§ WHAT IS BEING ASKED
An exact transcription is needed, starting at the line containing "Click the WPLA-8502 unit title" and running through the last line of the records, with every picture left out.

§ RECORDS FOR THIS EXERCISE
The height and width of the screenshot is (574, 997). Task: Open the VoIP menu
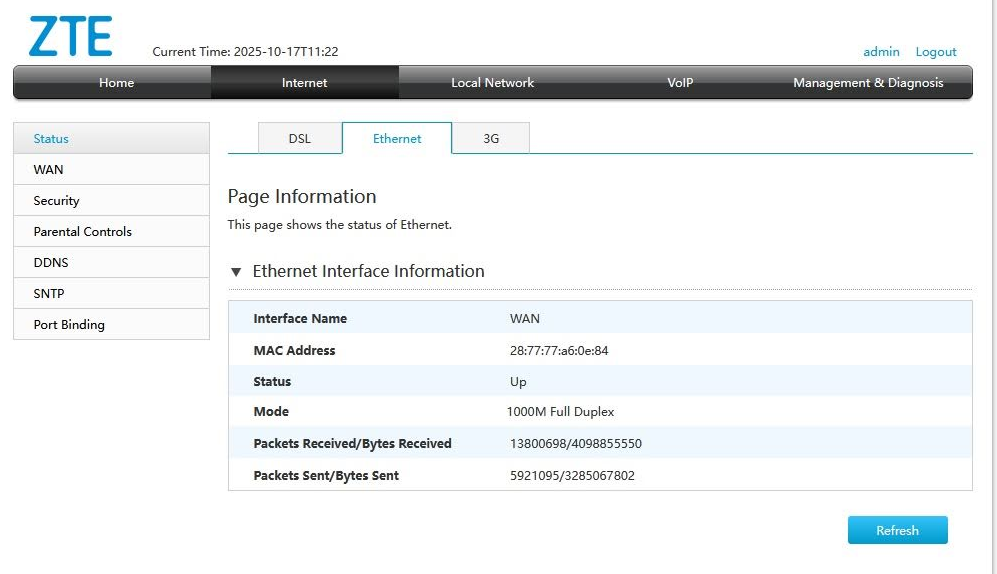click(680, 83)
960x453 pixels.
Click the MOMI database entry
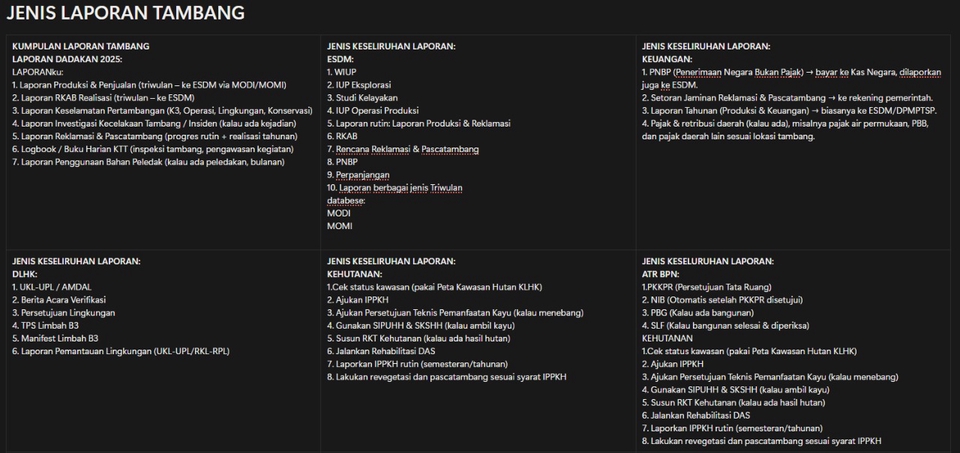coord(340,226)

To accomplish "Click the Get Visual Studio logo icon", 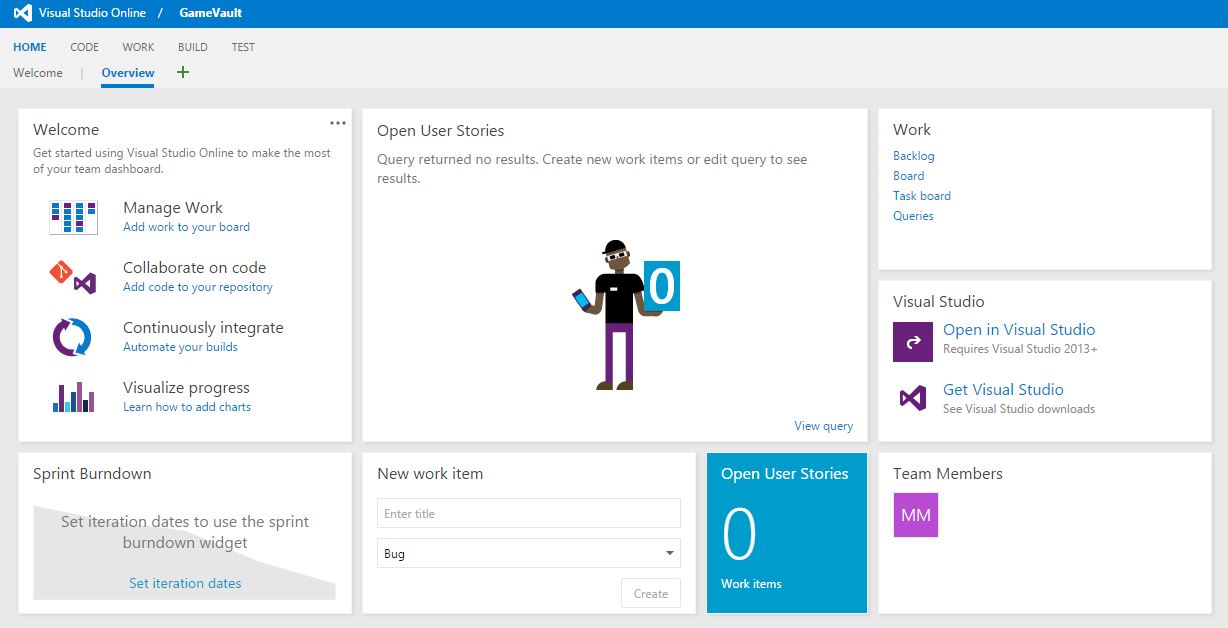I will tap(912, 398).
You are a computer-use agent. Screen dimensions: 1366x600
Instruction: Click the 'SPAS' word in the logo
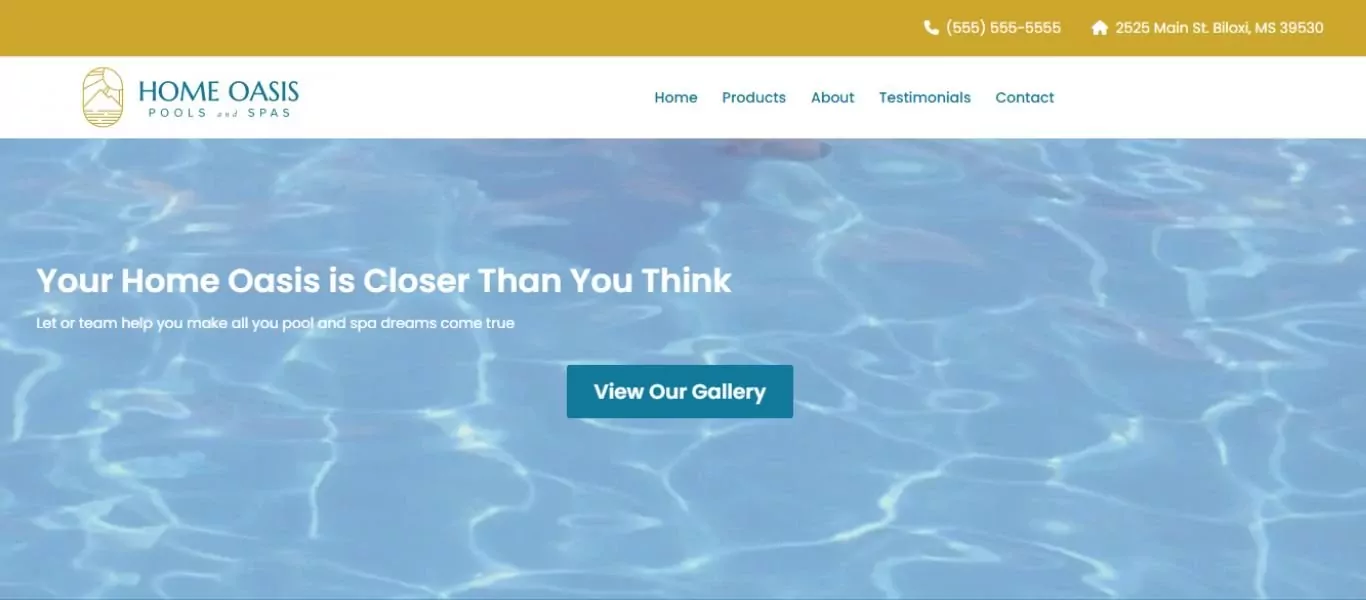[x=269, y=113]
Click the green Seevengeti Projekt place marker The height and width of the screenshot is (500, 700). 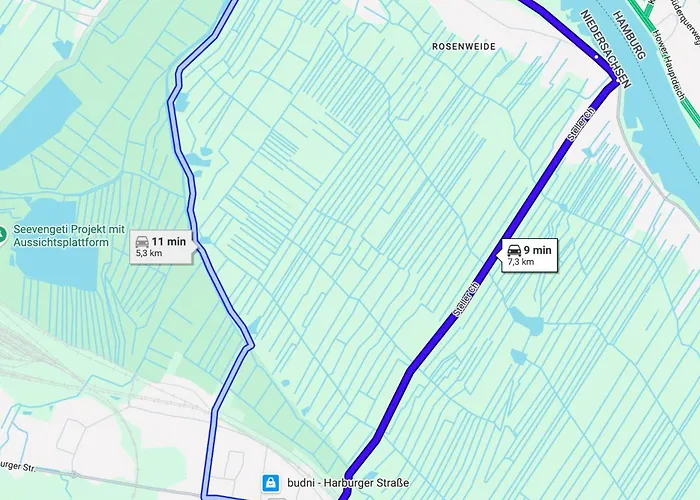tap(2, 235)
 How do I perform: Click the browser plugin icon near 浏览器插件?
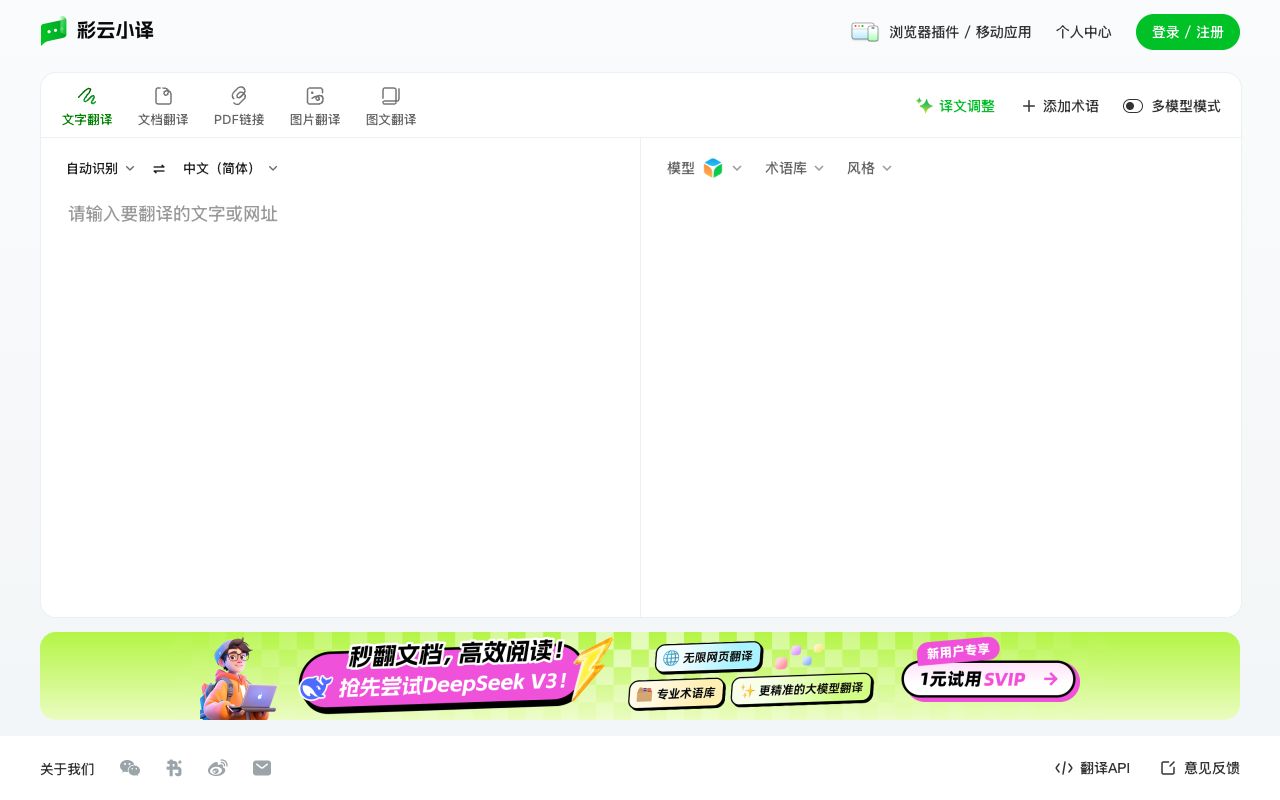[864, 31]
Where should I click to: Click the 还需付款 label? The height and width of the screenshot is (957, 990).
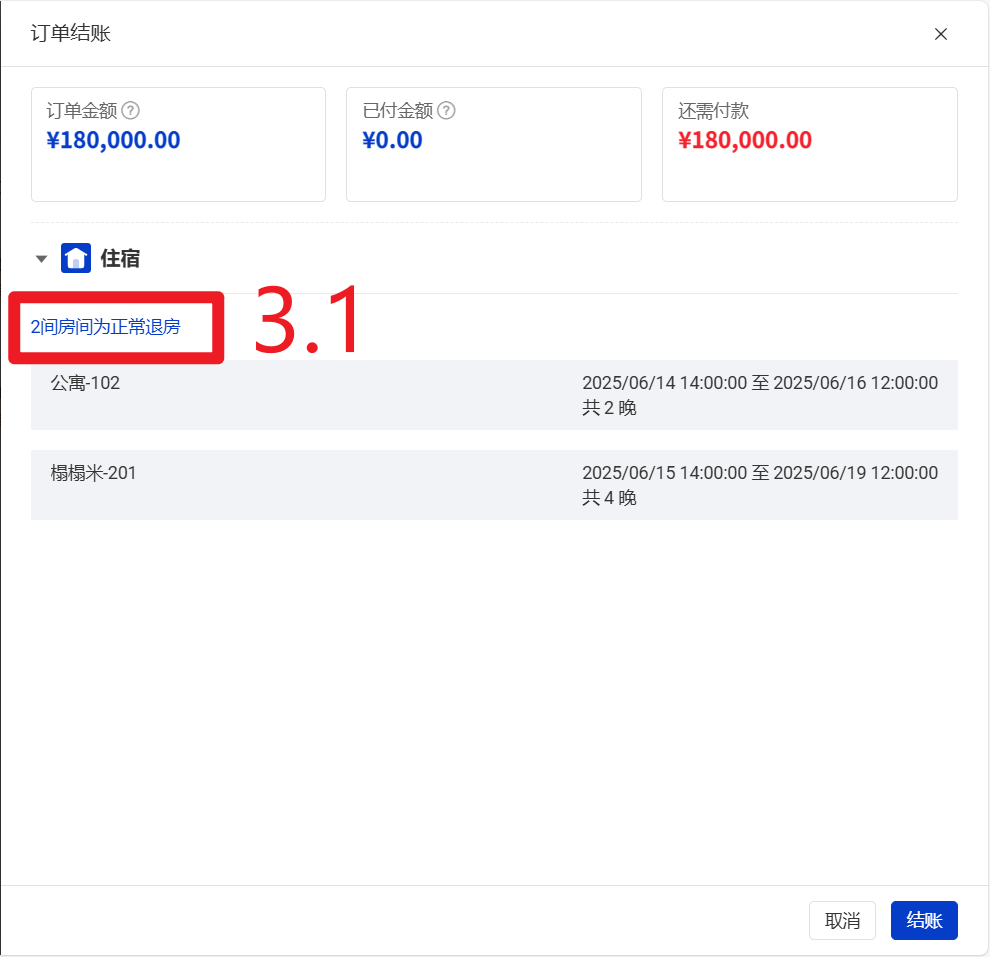click(x=713, y=111)
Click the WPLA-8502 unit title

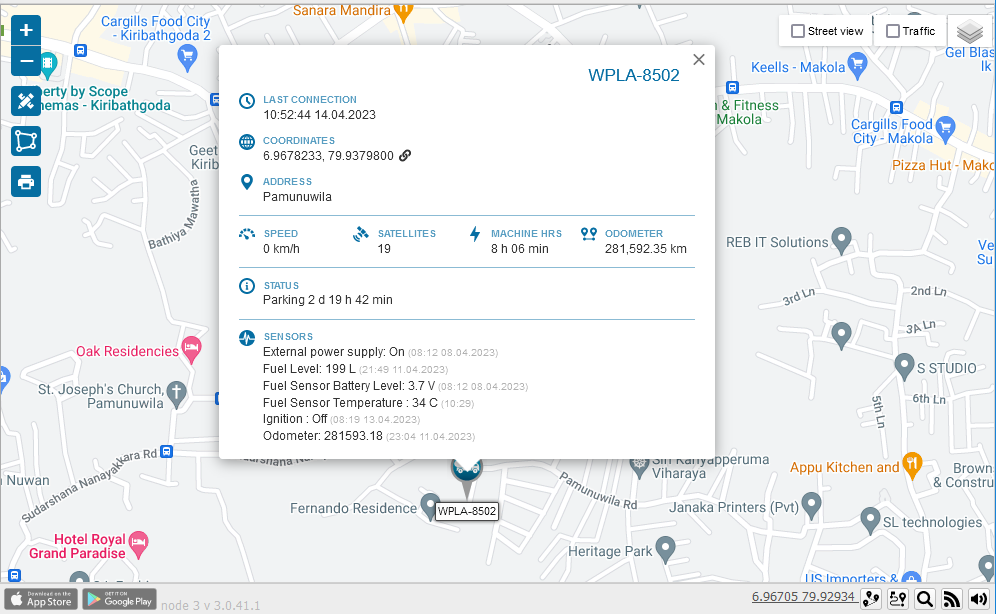633,76
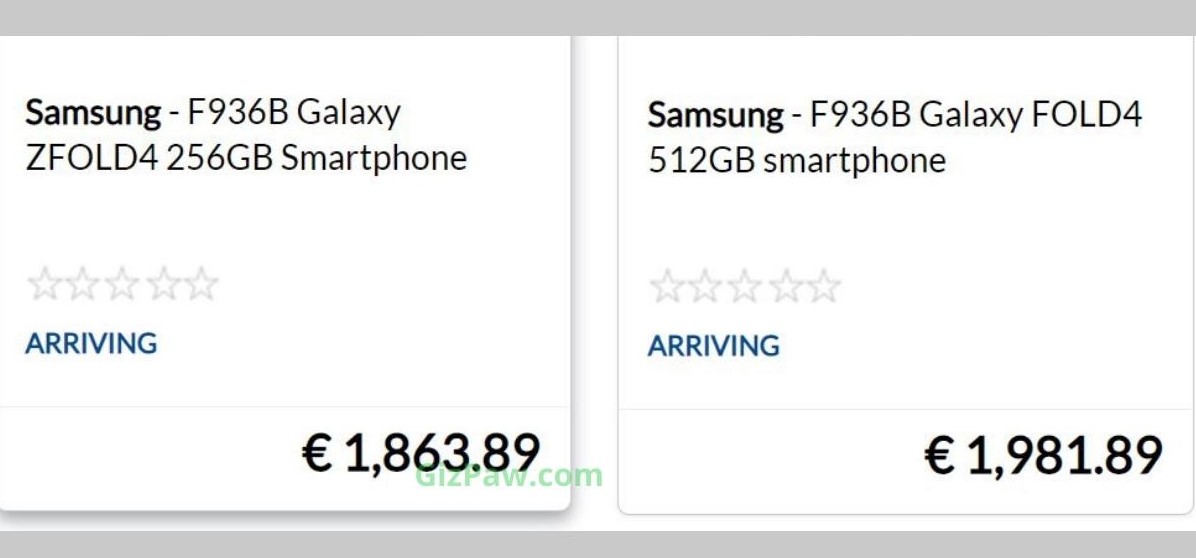Click second star of FOLD4 512GB rating
Image resolution: width=1196 pixels, height=558 pixels.
706,287
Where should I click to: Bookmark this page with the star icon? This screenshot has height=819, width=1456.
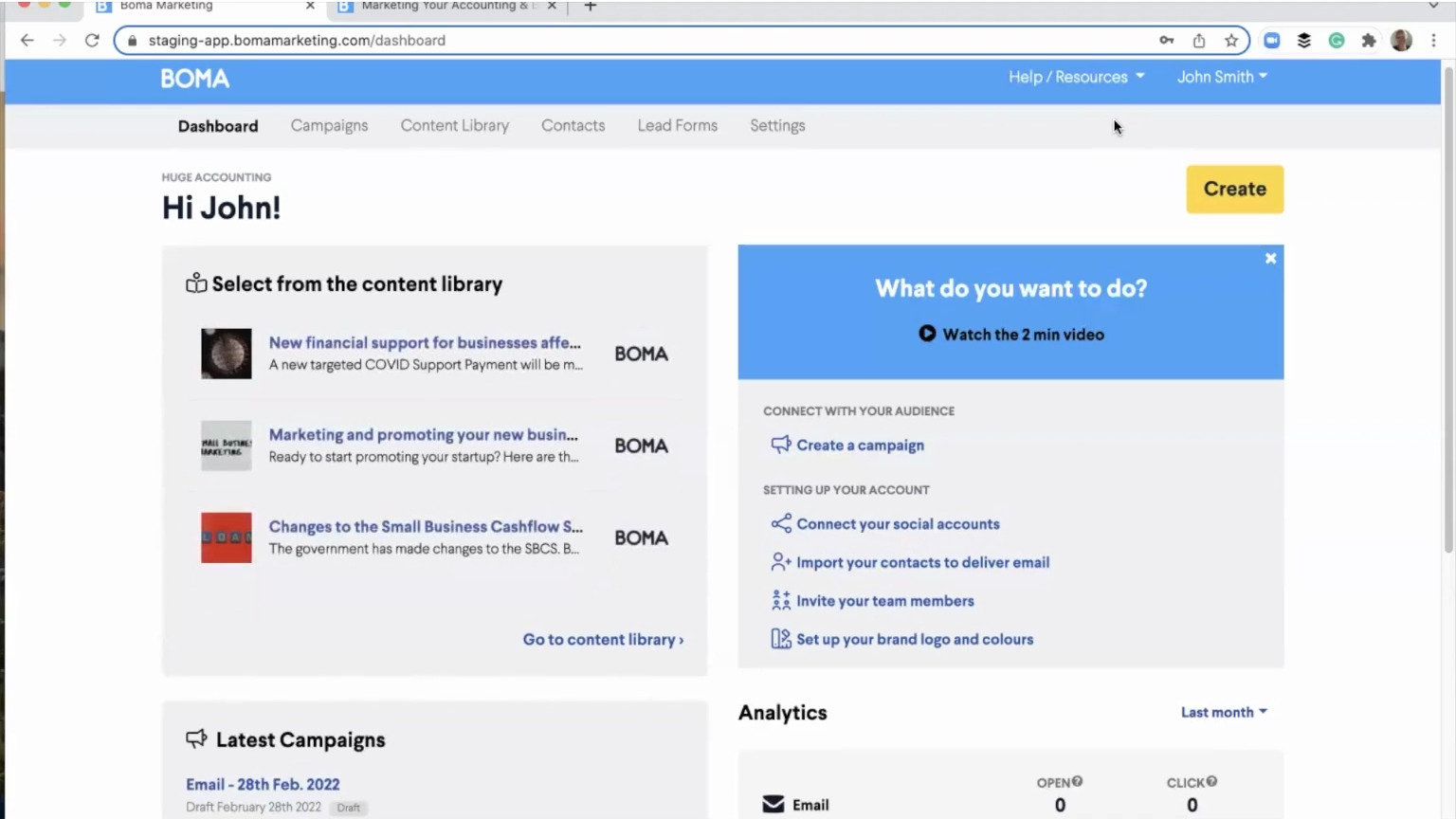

§ RESPONSE AREA
Click the WPLA-8502 unit title

633,76
Click second star of FOLD4 512GB rating
Image resolution: width=1196 pixels, height=558 pixels.
706,287
Where should I click to: Bookmark this page with the star icon? This screenshot has height=819, width=1456.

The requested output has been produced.